Mesmo dentro de casa, não é possível ficar em paz. Ao menos não durante o dia. A Polícia Federal pode entrar no imóvel entre 6 e 18 horas, sem precisar de autorização judicial para isso. As visitas, entretanto, são raras. “Olha, se vieram, vieram de carro civil”, diz o porteiro do prédio em frente, que afirma nunca ter visto a PF.
O filho mais velho de Cabral, o deputado federal Marco Antônio Cabral, de 27 anos, contou nas últimas semanas que a situação em casa se inverteu: é ele quem ajuda a madrasta hoje em dia. “Ela foi transformada em um monstro”, afirmou à revista Época. Marco Antônio revelou que o processo de aprendizagem do irmão mais novo, de 13 anos, foi influenciado pelos infortúnios da família. “[Ele] sabe até nome de ministro do STJ.” O garoto perguntou à mãe o que é um habeas corpus, disse o irmão.
MAU NEGÓCIO
Enquanto Adriana está presa na Lagoa, o escritório Ancelmo Advogados continua existindo na avenida Rio Branco, sob a fachada de mármore de um prédio que foi construído para ser a sede do banco Bozano, Simonsen, cujas operações foram encerradas na virada dos anos 2000. O prédio, com seu lobby revestido de madeira, ainda é o endereço comercial do escritório, ostentado em uma placa perto do elevador. Mas os negócios rarea¬ram, e os funcionários também.
Por ordem da Justiça, Adriana Ancelmo não faz mais parte do dia a dia da Ancelmo Advogados. Ela teve de se afastar da administração de todas as empresas investigadas – dos dez maiores contratos, sete eram de empresas que receberam benefício fiscal do governo. A equipe foi enxugada no momento de crise. Os cortes foram de recepcionista a estagiário.
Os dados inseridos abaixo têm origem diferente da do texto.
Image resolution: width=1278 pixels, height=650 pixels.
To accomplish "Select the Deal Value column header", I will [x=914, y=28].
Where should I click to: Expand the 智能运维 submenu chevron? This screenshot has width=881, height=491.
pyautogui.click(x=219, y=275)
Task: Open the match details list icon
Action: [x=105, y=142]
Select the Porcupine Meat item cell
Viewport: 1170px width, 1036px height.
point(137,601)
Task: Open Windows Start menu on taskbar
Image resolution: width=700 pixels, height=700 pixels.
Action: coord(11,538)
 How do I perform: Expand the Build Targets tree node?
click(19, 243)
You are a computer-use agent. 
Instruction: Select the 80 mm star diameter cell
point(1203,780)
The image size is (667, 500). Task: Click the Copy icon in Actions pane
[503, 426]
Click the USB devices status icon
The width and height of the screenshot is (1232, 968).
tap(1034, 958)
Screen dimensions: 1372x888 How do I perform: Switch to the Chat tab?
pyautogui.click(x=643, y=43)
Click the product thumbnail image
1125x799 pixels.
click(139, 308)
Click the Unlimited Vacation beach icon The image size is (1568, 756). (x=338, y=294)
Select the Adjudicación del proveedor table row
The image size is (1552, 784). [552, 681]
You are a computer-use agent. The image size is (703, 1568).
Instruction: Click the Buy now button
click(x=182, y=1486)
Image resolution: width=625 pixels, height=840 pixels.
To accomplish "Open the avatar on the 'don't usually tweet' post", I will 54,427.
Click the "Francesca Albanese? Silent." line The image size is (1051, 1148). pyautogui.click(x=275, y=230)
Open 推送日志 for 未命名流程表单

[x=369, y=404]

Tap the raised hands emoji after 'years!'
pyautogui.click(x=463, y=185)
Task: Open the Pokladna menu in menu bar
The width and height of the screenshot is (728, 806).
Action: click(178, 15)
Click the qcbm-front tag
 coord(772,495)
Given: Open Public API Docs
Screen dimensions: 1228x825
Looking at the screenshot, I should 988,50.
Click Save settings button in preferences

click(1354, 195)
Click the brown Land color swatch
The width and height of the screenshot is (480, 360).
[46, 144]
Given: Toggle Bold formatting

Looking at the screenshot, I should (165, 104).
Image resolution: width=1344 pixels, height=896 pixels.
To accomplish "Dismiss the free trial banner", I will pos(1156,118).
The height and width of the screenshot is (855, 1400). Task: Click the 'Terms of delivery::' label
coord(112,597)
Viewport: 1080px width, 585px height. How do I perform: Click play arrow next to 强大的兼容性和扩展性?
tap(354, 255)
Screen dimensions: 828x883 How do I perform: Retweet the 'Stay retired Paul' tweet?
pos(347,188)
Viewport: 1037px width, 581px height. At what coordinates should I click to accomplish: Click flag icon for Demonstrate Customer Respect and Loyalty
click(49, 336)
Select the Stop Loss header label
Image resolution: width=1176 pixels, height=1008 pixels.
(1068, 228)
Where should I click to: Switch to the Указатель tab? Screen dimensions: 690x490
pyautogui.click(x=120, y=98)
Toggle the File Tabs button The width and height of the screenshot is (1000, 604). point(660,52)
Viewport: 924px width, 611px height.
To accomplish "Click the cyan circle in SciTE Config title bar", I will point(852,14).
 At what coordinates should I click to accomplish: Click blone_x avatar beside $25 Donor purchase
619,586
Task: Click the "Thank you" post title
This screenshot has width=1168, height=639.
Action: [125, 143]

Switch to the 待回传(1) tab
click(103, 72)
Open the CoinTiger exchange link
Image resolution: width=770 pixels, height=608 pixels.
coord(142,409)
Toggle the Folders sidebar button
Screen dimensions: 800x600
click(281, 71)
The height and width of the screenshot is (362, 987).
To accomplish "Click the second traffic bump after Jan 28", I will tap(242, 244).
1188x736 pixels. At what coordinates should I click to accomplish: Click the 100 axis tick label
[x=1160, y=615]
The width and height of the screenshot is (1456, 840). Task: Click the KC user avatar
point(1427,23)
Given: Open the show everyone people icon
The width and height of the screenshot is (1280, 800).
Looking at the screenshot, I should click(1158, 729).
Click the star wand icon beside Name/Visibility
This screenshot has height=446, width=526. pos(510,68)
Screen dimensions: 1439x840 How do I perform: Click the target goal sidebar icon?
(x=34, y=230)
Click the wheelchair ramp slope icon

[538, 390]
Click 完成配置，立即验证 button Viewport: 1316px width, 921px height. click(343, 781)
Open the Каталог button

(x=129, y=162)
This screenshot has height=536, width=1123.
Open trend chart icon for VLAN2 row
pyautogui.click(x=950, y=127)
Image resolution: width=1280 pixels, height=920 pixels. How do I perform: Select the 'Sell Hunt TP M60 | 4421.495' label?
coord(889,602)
PODER esteve duas vezes por lá e tentou uma dúzia de ligações telefônicas. A reportagem nunca foi atendida porque não havia ninguém.
Antes da proibição, Adriana trabalhava à frente de uma equipe que chegou a ter duas dúzias de pessoas – ainda que enfrentasse períodos prostrados. Funcionários do seu escritório narram que era comum ela intercalar jornadas de 12 horas de trabalho com dias sem aparecer no escritório, por mais que a família estivesse no Brasil. “É uma equipe pronta para não ter chefe. A gente dizia que é um carro que roda com o estepe sempre na mão”, diz um advogado que trabalhou para a firma anos atrás e se desligou antes da eclosão dos escândalos.
ALIANÇA DEVOLVIDA
Antes da tempestade, veio a bonança. Adriana Ancelmo e Sérgio Cabral se conheceram em 2001 na Assembleia Legislativa do Rio de Janeiro, quando ela era assessora e ele era presidente da Alerj. Ambos estavam casados, mas não tardaram a desfazer os laços para formarem uma dupla que subiu junta. Quando se casaram, em 2004, ele já era senador da República.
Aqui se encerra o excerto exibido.